- [Text provided]
___

4.4. Performance on Several Other Image Databases

The proposed dual-branch network, SURPRIDE, is further evaluated on one additional UHD image database (HRIQ [24]), two HD image databases (CID [32] and KonIQ-10k [33]), and two SD image databases (CLIVE [9] and BIQ2021 [31]). The performance of corresponding SOTA models are also introduced.

4.4.1. Results on Another UHD Image Database

As shown in Table 12, SURPRIDE performs slightly below the top-performing algorithm HR-BIQA [24], with 0.041 lower PLCC and 0.047 lower SRCC values, while outperforming the other three SOTA methods.
Interestingly, HR-IQA [24] consists of two streams for the original and down-sampled resolution, patch-based feature extraction, spatial pooling, and score regression. The two streams are the pre-trained ResNet50 [21] fine-tuned for image quality representation and the ViT model [22] used for semantic content embedding, and RNN [23] is modified for score prediction.

___

- [Information supplied]
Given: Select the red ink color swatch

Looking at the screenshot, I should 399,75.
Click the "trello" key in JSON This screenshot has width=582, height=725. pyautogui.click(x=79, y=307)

___

- [Short exercise] Reproduce word for word the portion of the SURPRIDE evaluation text starting with "The proposed dual-branch" and going on through "are also introduced.".

- [The answer]
The proposed dual-branch network, SURPRIDE, is further evaluated on one additional UHD image database (HRIQ [24]), two HD image databases (CID [32] and KonIQ-10k [33]), and two SD image databases (CLIVE [9] and BIQ2021 [31]). The performance of corresponding SOTA models are also introduced.